Every line from the one containing "Viewport: 1200px width, 600px height." to the end of the records below, written out word for word, is the whole answer.

→ **Source data**:
======
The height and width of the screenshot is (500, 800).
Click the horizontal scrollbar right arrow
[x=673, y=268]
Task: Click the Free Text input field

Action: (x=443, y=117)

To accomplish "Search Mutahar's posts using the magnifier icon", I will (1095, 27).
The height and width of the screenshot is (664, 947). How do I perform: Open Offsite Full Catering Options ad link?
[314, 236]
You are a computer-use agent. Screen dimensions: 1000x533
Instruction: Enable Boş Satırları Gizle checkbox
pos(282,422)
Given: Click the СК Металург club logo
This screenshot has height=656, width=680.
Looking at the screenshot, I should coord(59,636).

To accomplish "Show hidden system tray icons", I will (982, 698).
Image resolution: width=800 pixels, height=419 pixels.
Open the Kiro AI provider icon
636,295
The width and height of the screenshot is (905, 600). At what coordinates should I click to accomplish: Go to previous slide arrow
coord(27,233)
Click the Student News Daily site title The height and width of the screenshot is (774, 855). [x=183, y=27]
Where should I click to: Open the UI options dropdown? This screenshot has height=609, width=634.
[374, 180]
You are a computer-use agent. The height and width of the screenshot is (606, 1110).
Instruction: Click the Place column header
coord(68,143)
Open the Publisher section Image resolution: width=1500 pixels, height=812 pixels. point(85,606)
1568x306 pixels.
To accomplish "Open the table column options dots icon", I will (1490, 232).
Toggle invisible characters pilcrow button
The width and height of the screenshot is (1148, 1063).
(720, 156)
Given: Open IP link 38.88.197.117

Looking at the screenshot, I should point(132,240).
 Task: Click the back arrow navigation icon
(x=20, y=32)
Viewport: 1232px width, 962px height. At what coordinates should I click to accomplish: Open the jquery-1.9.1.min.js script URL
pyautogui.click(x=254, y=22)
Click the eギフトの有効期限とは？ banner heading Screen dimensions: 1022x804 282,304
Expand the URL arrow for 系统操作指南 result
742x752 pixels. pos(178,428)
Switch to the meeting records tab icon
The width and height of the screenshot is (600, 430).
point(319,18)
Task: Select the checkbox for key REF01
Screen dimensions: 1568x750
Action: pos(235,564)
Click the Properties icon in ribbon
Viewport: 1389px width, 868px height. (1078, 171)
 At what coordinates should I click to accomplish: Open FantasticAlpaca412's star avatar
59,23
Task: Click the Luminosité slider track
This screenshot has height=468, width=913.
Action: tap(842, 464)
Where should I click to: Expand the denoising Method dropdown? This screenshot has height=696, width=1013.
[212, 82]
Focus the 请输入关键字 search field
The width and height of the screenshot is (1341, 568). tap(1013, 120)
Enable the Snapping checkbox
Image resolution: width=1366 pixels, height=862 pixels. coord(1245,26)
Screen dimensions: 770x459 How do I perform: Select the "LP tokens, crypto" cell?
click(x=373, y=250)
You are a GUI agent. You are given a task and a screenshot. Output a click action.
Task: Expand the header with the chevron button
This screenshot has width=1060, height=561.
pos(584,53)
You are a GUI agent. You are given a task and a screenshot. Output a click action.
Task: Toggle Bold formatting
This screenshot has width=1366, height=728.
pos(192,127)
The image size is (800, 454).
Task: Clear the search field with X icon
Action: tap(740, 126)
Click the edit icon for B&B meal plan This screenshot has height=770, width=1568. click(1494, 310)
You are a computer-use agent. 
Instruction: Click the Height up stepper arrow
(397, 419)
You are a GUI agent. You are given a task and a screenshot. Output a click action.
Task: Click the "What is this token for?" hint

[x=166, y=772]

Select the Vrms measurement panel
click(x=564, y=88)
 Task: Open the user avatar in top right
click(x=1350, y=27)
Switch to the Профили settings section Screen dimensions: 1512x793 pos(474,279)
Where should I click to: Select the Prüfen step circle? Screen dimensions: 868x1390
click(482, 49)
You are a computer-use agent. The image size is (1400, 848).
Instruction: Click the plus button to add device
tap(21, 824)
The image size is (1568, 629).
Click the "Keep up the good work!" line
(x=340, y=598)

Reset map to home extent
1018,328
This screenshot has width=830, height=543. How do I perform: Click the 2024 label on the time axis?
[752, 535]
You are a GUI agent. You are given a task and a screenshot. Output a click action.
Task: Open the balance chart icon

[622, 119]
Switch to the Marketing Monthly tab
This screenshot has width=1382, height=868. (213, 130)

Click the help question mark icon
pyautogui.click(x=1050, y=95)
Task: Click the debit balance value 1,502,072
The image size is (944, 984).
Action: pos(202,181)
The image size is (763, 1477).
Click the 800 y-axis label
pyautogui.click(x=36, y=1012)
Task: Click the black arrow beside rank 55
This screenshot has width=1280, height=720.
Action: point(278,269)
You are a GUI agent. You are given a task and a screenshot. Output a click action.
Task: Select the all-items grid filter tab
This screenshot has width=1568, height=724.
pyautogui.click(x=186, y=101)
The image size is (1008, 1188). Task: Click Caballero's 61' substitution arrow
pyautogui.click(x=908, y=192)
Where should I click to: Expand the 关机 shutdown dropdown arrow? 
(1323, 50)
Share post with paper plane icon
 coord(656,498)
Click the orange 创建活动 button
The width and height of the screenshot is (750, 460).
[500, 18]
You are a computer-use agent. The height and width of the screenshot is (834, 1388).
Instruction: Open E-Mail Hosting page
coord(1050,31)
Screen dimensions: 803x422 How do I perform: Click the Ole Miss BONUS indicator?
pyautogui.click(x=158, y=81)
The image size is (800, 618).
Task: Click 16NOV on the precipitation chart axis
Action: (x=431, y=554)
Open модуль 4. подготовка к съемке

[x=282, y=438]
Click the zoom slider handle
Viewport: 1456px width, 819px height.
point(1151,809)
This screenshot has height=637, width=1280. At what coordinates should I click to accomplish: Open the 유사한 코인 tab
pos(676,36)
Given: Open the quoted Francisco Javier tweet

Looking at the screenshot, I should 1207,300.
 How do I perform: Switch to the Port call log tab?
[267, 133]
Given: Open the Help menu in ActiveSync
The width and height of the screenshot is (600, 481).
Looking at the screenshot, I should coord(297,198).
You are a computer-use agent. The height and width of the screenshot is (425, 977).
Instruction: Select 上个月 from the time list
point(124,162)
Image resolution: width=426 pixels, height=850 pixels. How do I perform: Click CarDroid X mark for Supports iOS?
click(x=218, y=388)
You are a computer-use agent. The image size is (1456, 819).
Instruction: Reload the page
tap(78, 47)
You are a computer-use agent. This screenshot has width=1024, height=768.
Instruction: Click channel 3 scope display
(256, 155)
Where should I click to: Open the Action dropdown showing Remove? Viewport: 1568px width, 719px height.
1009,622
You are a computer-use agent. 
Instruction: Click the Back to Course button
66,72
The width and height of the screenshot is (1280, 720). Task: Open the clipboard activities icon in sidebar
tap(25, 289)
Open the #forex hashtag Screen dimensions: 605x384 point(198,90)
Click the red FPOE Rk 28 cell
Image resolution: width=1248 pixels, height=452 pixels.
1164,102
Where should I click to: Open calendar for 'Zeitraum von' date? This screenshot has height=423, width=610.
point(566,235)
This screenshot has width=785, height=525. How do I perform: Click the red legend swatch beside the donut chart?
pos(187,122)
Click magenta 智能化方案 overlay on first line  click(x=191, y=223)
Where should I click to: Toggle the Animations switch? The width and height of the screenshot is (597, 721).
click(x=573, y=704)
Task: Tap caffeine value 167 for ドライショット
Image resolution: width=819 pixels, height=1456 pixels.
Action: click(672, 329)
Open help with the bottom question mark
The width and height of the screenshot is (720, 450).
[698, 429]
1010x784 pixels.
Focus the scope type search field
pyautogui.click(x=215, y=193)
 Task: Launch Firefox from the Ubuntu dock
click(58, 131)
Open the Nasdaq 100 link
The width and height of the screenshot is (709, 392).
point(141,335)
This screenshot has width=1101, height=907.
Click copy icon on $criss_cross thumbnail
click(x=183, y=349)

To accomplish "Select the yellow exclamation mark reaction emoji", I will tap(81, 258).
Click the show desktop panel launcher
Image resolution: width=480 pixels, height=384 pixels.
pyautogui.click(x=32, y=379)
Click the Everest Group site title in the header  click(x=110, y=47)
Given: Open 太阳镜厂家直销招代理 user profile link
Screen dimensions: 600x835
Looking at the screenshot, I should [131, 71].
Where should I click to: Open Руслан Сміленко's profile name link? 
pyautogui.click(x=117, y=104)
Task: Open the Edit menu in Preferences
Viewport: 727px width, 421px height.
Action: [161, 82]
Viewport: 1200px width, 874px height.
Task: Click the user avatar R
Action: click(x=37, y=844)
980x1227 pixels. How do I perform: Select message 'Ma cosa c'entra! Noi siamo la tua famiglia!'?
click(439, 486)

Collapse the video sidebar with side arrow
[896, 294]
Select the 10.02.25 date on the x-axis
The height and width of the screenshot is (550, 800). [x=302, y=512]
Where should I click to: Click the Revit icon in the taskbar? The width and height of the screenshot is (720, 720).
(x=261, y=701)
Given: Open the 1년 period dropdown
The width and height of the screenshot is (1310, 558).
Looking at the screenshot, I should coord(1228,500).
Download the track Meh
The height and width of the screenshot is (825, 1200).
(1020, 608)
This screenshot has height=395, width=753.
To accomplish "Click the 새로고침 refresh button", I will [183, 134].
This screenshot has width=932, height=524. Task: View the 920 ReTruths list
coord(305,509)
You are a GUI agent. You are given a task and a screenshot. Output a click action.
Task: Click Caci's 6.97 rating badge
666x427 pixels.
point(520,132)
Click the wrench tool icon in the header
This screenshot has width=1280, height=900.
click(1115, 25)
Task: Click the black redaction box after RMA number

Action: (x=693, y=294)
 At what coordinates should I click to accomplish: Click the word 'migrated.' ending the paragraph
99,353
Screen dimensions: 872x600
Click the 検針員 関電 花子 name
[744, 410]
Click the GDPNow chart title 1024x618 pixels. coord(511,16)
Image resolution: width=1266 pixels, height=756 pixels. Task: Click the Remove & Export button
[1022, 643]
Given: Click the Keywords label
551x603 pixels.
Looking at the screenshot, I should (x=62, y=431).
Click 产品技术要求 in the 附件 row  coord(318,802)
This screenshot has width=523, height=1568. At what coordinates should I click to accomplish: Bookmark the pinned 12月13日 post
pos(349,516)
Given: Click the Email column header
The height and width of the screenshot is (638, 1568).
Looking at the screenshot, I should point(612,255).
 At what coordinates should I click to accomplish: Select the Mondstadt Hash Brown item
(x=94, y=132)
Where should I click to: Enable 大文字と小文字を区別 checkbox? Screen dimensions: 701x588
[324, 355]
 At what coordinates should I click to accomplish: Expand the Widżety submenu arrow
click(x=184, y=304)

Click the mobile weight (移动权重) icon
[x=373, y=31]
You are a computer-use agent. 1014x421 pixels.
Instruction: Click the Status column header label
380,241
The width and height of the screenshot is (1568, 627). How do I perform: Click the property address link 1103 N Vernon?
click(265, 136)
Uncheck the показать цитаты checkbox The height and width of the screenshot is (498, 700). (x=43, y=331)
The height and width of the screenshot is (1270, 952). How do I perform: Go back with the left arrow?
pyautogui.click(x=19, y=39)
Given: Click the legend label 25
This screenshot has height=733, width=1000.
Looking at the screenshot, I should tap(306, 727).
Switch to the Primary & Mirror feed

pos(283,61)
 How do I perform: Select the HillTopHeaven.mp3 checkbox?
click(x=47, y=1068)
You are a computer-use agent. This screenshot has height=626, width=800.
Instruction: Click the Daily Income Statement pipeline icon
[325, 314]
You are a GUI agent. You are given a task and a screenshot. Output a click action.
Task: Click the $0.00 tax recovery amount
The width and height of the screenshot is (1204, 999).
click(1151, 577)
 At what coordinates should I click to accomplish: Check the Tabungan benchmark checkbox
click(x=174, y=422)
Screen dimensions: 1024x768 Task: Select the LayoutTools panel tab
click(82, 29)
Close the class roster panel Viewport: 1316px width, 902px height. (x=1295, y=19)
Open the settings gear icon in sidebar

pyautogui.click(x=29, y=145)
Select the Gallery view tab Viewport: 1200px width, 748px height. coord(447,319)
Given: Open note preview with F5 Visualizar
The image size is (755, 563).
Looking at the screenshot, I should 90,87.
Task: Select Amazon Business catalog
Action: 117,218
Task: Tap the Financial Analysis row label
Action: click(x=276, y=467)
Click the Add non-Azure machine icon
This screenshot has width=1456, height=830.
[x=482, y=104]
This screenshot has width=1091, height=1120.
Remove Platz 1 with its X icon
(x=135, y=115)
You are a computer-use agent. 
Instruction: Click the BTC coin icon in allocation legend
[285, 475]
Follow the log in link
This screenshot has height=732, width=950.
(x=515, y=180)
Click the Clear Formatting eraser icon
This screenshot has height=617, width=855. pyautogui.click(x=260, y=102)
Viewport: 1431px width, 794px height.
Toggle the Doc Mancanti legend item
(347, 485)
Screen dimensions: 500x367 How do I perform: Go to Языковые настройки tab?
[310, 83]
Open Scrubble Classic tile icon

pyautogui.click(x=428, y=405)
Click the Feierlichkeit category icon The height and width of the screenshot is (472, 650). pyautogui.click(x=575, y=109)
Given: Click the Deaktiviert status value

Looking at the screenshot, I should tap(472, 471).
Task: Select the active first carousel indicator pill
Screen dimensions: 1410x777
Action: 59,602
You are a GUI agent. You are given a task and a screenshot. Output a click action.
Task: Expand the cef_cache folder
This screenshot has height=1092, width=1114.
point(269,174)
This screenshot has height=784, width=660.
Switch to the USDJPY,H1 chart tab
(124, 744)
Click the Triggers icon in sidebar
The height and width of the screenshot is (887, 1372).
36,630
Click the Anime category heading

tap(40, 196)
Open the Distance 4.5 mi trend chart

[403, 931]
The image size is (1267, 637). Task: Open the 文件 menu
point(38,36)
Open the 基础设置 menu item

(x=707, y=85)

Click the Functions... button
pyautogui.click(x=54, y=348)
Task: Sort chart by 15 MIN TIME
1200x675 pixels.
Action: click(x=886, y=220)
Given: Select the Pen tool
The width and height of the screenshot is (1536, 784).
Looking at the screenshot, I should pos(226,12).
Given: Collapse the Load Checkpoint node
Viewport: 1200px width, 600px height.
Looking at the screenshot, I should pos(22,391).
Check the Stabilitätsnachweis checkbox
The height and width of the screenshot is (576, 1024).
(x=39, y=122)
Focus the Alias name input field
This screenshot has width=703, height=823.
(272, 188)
======
→ **Solution for this task**:
Viewport: 1200px width, 600px height.
Looking at the screenshot, I should pos(22,391).
Check the Stabilitätsnachweis checkbox
The height and width of the screenshot is (576, 1024).
(x=39, y=122)
Focus the Alias name input field
This screenshot has width=703, height=823.
(272, 188)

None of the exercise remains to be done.